François Longchamp: «Je rappelle que les logements de l'Hospice ne sont pas vides. Si déshabiller Paul pour habiller Jacques semble opportun à certains, je ne suis pas de cet avis. Ces positions simplistes doivent être nuancées. Il faut rentabiliser l'objet qui s'y prête et affecter au social celui qui convient.»

 

Vider des locataires pour en mettre d'autres semble en effet absurde. Mais profiter des départs naturels pour augmenter ce parc paraît possible?

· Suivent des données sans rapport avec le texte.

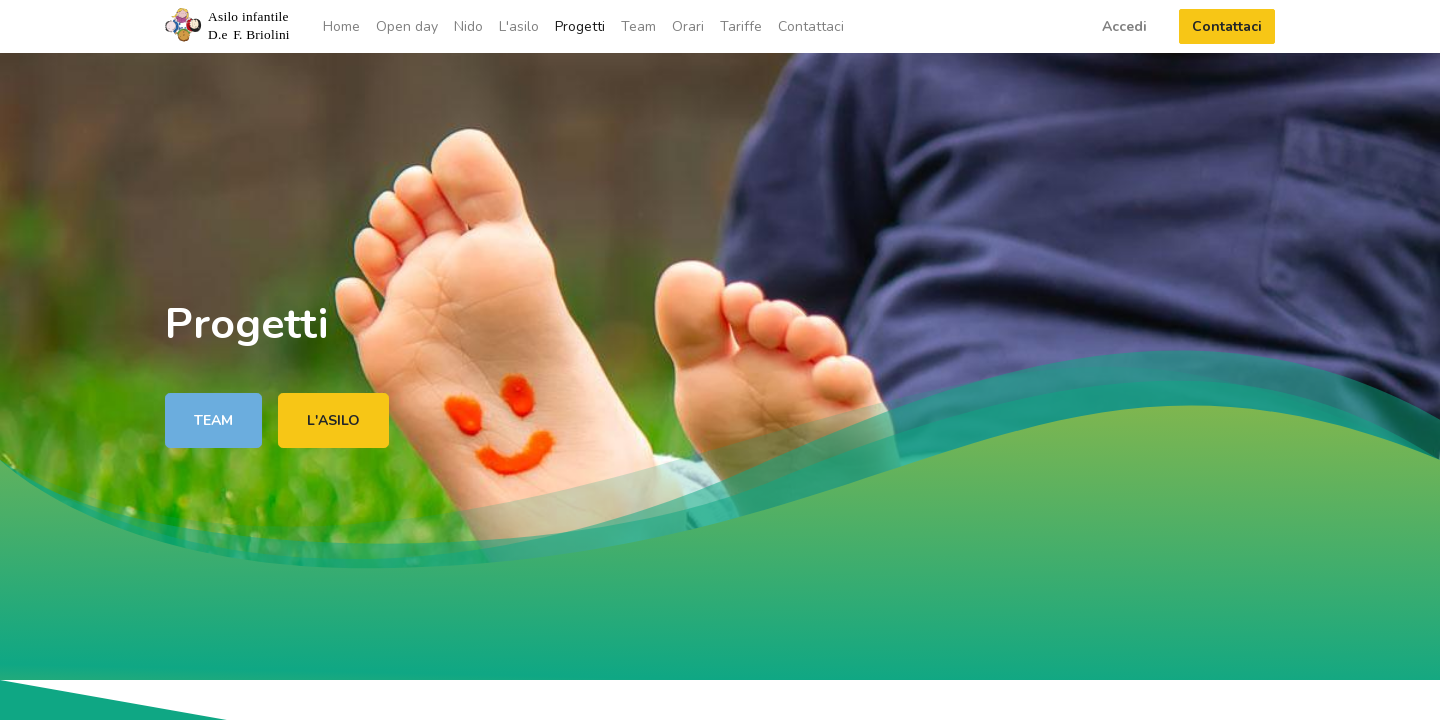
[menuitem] (341, 26)
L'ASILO (333, 420)
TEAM (213, 420)
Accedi (1124, 26)
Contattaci (1227, 26)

François Longchamp: «Pourquoi pas, une fois encore, lorsque c'est possible. Mais l'Hospice général n'a pas pour mission de loger des personnes. Ce travail incombe à un dicastère dont je n'ai pas la charge (ndlr. celui des constructions).»

 

Le nombre de logements d'urgence est insuffisant. Or, dans ces situations, vous placez environ 120?personnes par an à l'hôtel. Cela coûte cher, environ 2,9 millions par an. Ne vaudrait-il pas mieux débloquer quelques logements de votre parc, d'autant qu'il ne couvre que 7% de vos dépenses?

Bertrand Levrat: «Il est possible que financièrement on s'y retrouve, je vous l'accorde. Cela dit, l'hôtel est une solution provisoire. On y reste trois mois au maximum. Après, une solution pérenne doit être trouvée car notre mission première est la réinsertion. Or, on ne cherche pas un travail ou une place de crèche pour ses enfants lorsque l'on n'a pas de toit. Nous voulons éviter de créer un ghetto, il n'y a ni égoïsme ni cécité de notre part; notre politique est cohérente.»

 

Mais à l'hôtel, ces gens démunis doivent manger au restaurant car on ne peut pas y cuisiner?

Bertrand Levrat: «Des solutions existent, comme le Caré ou le Square Hugo. Et pour nous, une personne à l'hôtel est en situation d'urgence. Mais il n'y a pas de solutions simples à court terme. Il faut construire.»